After all the strategy in trying to incorporate conventions into constitution suggested by the Constitutional Convention, there was a growing dislike of the Constitutional Convention by the Government and the government was in favor of Constitutional Commission. And the Constitutional Convention did no further work.
There are advantages and disadvantages of the incorporation of conventional rules into the Constitution of Australia. Even though the conventions did not become legal binding rules, the attempt have received written text that agreed with the concept. The agreed text became a powerful strength for consensus. Through these, the use of Constitutional Convention was increased and an emphasis was placed in declaring conventions rather than amending them. This provided a positive approach to the convention. In the end the conventions became “recognized and declared”.
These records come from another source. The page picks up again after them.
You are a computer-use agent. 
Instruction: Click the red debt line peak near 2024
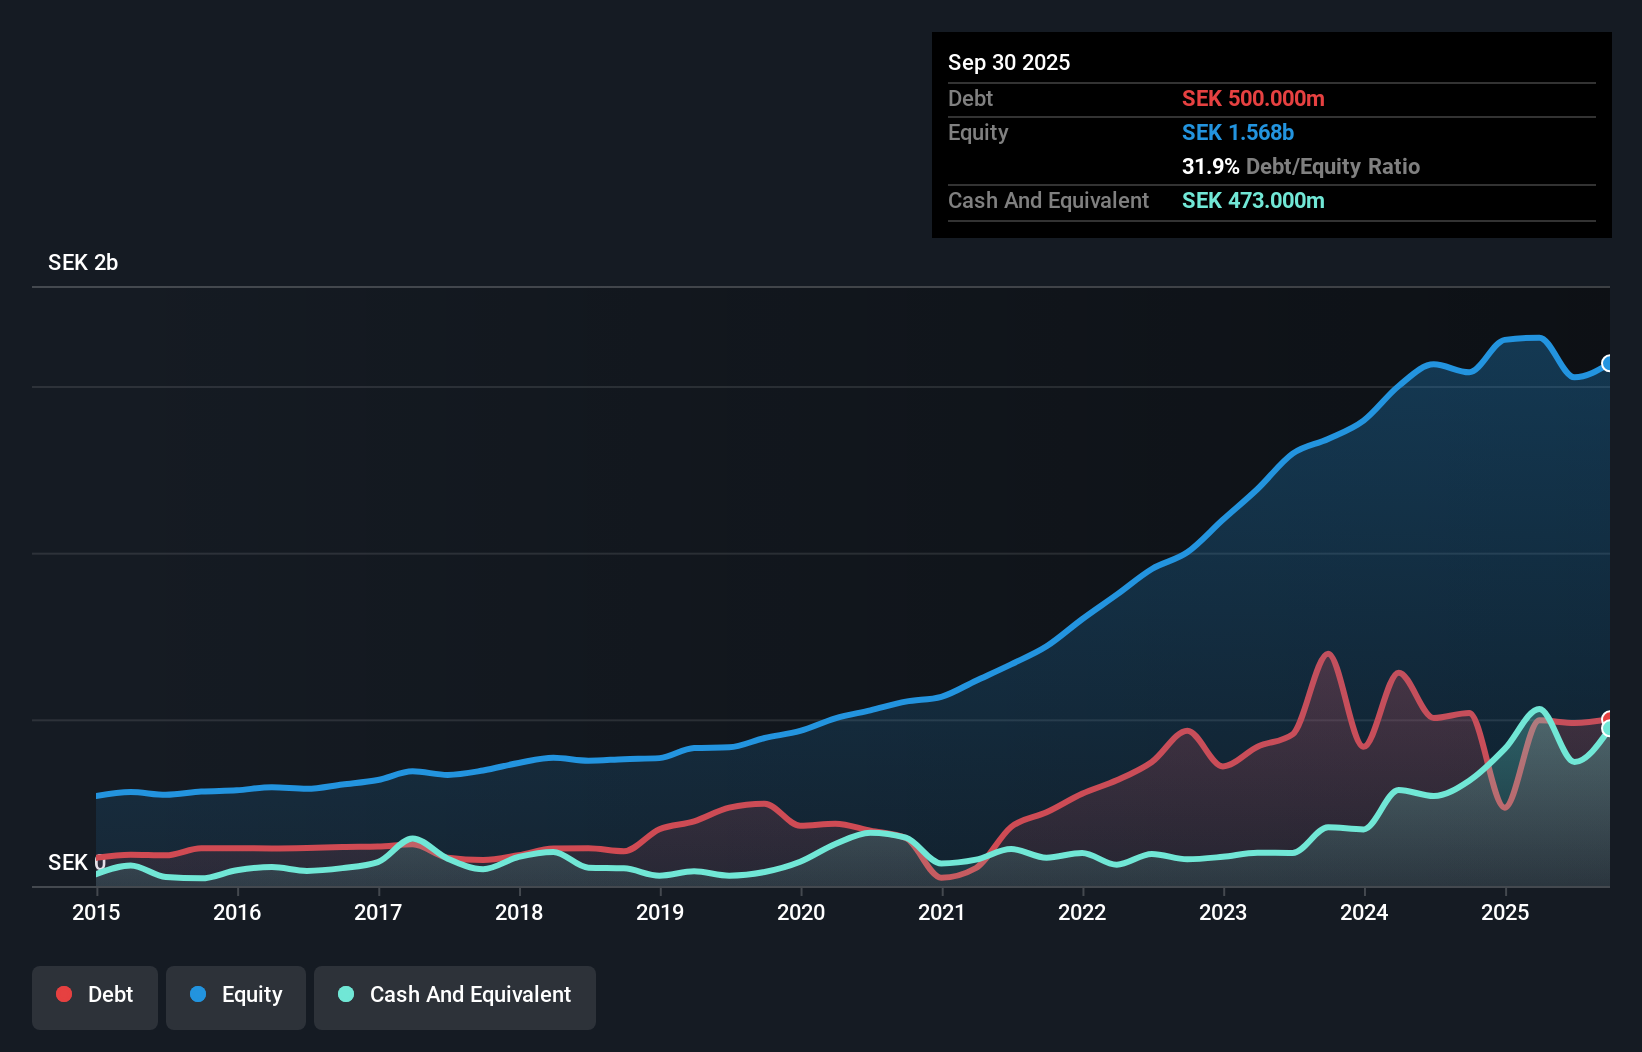[x=1327, y=651]
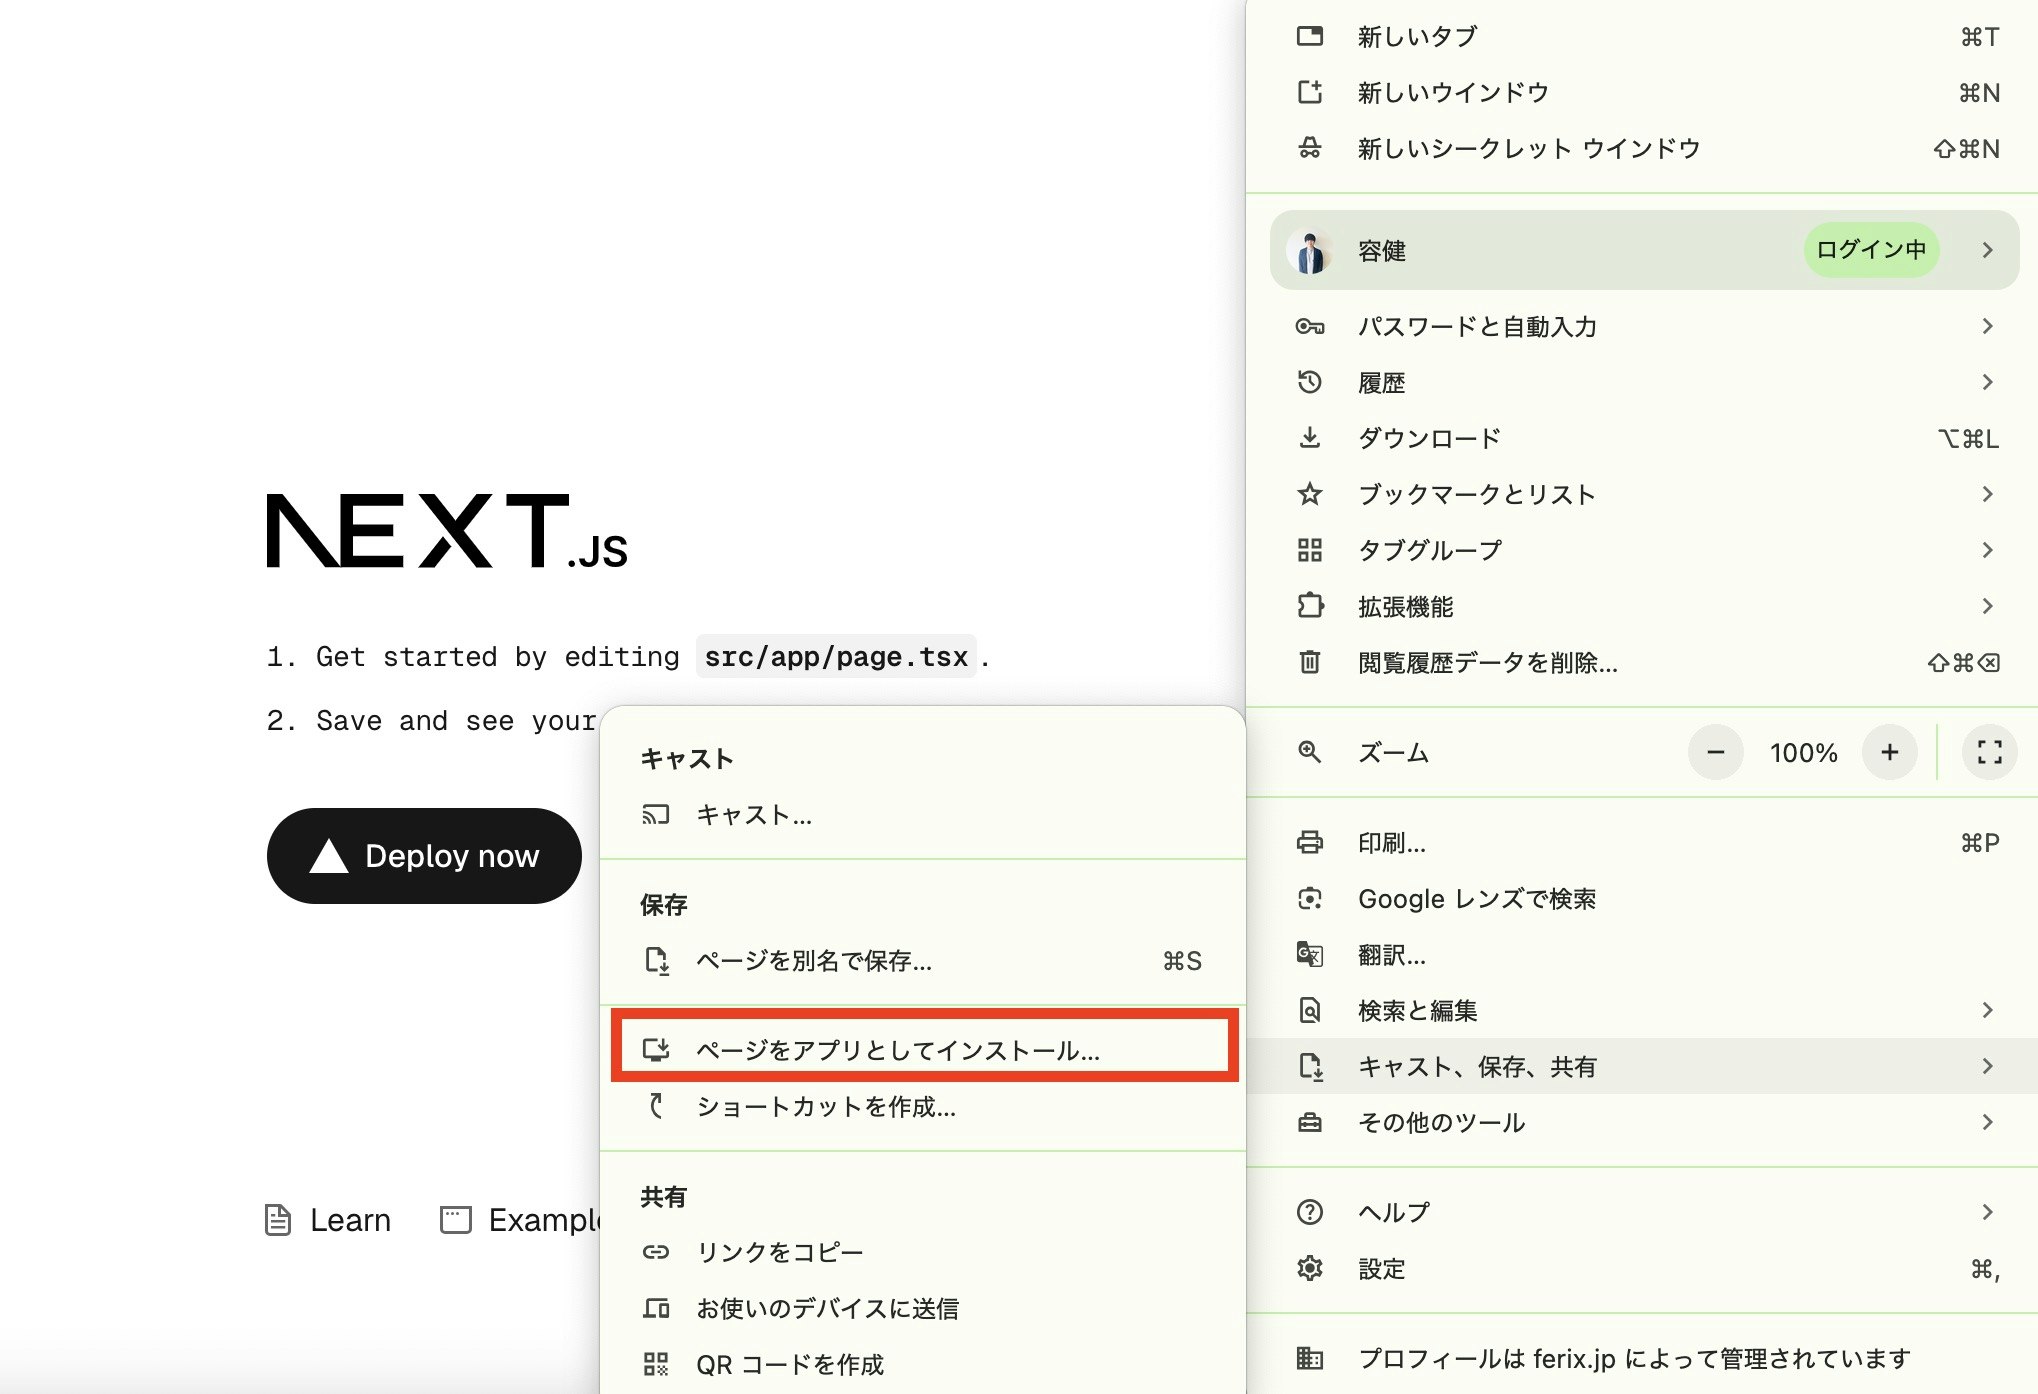2038x1394 pixels.
Task: Click the link copy icon
Action: [x=655, y=1252]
The disadvantages of the incorporation of conventions into constitution was suggested by K.W Ryan, some conventions may be unsuitable to be placed in the constitution, and it would be difficult in future to amend if the society changes. He suggested the alternative of having an authoritative statement of conventions without legal status but based on the power and status of the person drafting those conventions. The idea of “recognized and declared” have raised many questions as the exact power, character, and authority of them are unknown as the term used suggests that the conventions are of judicial and legislative power. Another problem which raised is that during the process of possible incorporation, there were many tensions between political parties and this led to bitter emotions due to political polarization. It is unsafe for the government to take risks by holding events such as referenda.
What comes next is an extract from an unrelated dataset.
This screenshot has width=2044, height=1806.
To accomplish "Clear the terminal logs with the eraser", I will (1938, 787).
In conclusion, looking at all the problems and benefits raised through attempt at codification of conventions, I feel that the course of action, which would be preferable, is that the conventions should not be incorporated into the constitution completely as it would be extremely difficult to pass and amend as the law, society and practices changes. I feel that it would be useful to emphasis the consequences of breaching conventions therefore they will be taken more critically without being legal. From the Australian example, even though the conventions were not completely incorporated into the constitution, they have amended it in a way that they became recognized and declared which at the same time they are not rigid so they can still change in accordance with the society and law. I feel that it is suitable to use the procedure adopted in Australia by the Constitution Convention, in identifying the areas of conventions which needs to be amended and strengthened. In my opinion I feel that the method of attempting to codify convention used in Australia was a good idea as it did show success in the end. Therefore the UK constitutional commission can adopt a similar approach in incorporating conventions into the UK constitution.